WHAT NEEDS TO BE DONE: Please render the lines below as a numbered list, leaving out any blank lines.

RAW RECORDS:
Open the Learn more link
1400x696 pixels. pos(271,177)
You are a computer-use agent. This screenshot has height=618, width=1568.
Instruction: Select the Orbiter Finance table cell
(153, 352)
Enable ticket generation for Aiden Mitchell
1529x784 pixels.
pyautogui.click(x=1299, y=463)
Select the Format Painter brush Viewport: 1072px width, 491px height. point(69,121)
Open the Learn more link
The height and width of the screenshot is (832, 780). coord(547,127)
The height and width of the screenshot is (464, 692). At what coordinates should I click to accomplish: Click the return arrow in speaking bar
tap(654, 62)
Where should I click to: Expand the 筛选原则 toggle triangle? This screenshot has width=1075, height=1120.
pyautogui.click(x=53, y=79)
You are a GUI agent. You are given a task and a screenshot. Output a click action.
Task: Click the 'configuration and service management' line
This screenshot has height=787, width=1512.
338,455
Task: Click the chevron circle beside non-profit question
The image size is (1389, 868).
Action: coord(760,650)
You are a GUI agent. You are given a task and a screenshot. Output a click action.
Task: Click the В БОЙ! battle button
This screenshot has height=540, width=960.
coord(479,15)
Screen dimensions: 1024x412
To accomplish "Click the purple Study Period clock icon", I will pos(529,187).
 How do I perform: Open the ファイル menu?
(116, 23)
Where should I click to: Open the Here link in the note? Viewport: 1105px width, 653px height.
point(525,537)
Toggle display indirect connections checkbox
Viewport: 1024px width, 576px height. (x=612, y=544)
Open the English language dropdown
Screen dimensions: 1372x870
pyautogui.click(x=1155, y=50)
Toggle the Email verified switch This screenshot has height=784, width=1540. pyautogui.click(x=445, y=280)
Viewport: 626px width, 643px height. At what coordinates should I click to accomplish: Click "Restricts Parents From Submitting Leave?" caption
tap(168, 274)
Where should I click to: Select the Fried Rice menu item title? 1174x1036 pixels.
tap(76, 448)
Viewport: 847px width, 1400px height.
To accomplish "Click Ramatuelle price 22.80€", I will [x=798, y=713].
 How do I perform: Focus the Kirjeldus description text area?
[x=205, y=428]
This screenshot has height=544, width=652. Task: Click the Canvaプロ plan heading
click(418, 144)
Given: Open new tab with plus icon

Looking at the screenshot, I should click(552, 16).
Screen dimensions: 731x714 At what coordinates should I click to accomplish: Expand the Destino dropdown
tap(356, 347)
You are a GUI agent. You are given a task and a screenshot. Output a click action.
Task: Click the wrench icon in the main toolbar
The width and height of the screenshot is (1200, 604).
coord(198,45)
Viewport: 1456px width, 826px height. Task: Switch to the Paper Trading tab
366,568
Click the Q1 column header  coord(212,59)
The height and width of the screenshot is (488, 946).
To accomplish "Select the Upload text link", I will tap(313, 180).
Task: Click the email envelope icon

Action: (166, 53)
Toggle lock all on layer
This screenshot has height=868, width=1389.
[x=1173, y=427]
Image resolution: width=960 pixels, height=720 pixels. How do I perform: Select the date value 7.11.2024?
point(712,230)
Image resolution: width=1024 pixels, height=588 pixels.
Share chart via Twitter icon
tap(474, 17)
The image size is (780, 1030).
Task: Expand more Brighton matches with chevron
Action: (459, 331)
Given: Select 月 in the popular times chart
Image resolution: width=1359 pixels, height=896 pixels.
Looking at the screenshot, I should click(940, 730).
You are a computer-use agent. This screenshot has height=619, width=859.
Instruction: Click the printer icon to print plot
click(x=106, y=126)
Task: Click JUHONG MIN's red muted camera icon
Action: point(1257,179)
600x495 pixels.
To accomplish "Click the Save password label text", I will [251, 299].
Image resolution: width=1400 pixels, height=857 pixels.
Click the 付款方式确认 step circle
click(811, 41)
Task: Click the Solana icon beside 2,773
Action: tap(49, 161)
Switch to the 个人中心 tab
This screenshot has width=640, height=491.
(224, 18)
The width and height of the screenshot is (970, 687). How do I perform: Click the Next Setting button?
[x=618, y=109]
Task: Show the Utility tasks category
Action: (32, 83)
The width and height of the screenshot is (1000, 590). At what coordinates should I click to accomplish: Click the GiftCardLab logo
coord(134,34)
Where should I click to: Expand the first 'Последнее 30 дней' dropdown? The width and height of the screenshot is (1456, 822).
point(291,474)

IN RESPONSE:
1. Open the Learn more link
2. 1400x696 pixels. pos(271,177)
3. You are a computer-use agent. This screenshot has height=618, width=1568.
4. Instruction: Select the Orbiter Finance table cell
5. (153, 352)
6. Enable ticket generation for Aiden Mitchell
7. 1529x784 pixels.
8. pyautogui.click(x=1299, y=463)
9. Select the Format Painter brush Viewport: 1072px width, 491px height. point(69,121)
10. Open the Learn more link
11. The height and width of the screenshot is (832, 780). coord(547,127)
12. The height and width of the screenshot is (464, 692). At what coordinates should I click to accomplish: Click the return arrow in speaking bar
13. tap(654, 62)
14. Where should I click to: Expand the 筛选原则 toggle triangle? This screenshot has width=1075, height=1120.
15. pyautogui.click(x=53, y=79)
16. You are a GUI agent. You are given a task and a screenshot. Output a click action.
17. Task: Click the 'configuration and service management' line
18. This screenshot has height=787, width=1512.
19. 338,455
20. Task: Click the chevron circle beside non-profit question
21. The image size is (1389, 868).
22. Action: coord(760,650)
23. You are a GUI agent. You are given a task and a screenshot. Output a click action.
24. Task: Click the В БОЙ! battle button
25. This screenshot has height=540, width=960.
26. coord(479,15)
27. Screen dimensions: 1024x412
28. To accomplish "Click the purple Study Period clock icon", I will pos(529,187).
29.  How do I perform: Open the ファイル menu?
30. (116, 23)
31. Where should I click to: Open the Here link in the note? Viewport: 1105px width, 653px height.
32. point(525,537)
33. Toggle display indirect connections checkbox
34. Viewport: 1024px width, 576px height. (x=612, y=544)
35. Open the English language dropdown
36. Screen dimensions: 1372x870
37. pyautogui.click(x=1155, y=50)
38. Toggle the Email verified switch This screenshot has height=784, width=1540. pyautogui.click(x=445, y=280)
39. Viewport: 626px width, 643px height. At what coordinates should I click to accomplish: Click "Restricts Parents From Submitting Leave?" caption
40. tap(168, 274)
41. Where should I click to: Select the Fried Rice menu item title? 1174x1036 pixels.
42. tap(76, 448)
43. Viewport: 847px width, 1400px height.
44. To accomplish "Click Ramatuelle price 22.80€", I will [x=798, y=713].
45.  How do I perform: Focus the Kirjeldus description text area?
46. [x=205, y=428]
47. This screenshot has height=544, width=652. Task: Click the Canvaプロ plan heading
48. click(418, 144)
49. Given: Open new tab with plus icon
50. Looking at the screenshot, I should click(552, 16).
51. Screen dimensions: 731x714 At what coordinates should I click to accomplish: Expand the Destino dropdown
52. tap(356, 347)
53. You are a GUI agent. You are given a task and a screenshot. Output a click action.
54. Task: Click the wrench icon in the main toolbar
55. The width and height of the screenshot is (1200, 604).
56. coord(198,45)
57. Viewport: 1456px width, 826px height. Task: Switch to the Paper Trading tab
58. 366,568
59. Click the Q1 column header  coord(212,59)
60. The height and width of the screenshot is (488, 946).
61. To accomplish "Select the Upload text link", I will tap(313, 180).
62. Task: Click the email envelope icon
63. Action: (166, 53)
64. Toggle lock all on layer
65. This screenshot has height=868, width=1389.
66. [x=1173, y=427]
67. Image resolution: width=960 pixels, height=720 pixels. How do I perform: Select the date value 7.11.2024?
68. point(712,230)
69. Image resolution: width=1024 pixels, height=588 pixels.
70. Share chart via Twitter icon
71. tap(474, 17)
72. The image size is (780, 1030).
73. Task: Expand more Brighton matches with chevron
74. Action: (459, 331)
75. Given: Select 月 in the popular times chart
76. Image resolution: width=1359 pixels, height=896 pixels.
77. Looking at the screenshot, I should click(940, 730).
78. You are a computer-use agent. This screenshot has height=619, width=859.
79. Instruction: Click the printer icon to print plot
80. click(x=106, y=126)
81. Task: Click JUHONG MIN's red muted camera icon
82. Action: point(1257,179)
83. 600x495 pixels.
84. To accomplish "Click the Save password label text", I will [251, 299].
85. Image resolution: width=1400 pixels, height=857 pixels.
86. Click the 付款方式确认 step circle
87. click(811, 41)
88. Task: Click the Solana icon beside 2,773
89. Action: tap(49, 161)
90. Switch to the 个人中心 tab
91. This screenshot has width=640, height=491.
92. (224, 18)
93. The width and height of the screenshot is (970, 687). How do I perform: Click the Next Setting button?
94. [x=618, y=109]
95. Task: Show the Utility tasks category
96. Action: (32, 83)
97. The width and height of the screenshot is (1000, 590). At what coordinates should I click to accomplish: Click the GiftCardLab logo
98. coord(134,34)
99. Where should I click to: Expand the first 'Последнее 30 дней' dropdown? The width and height of the screenshot is (1456, 822).
100. point(291,474)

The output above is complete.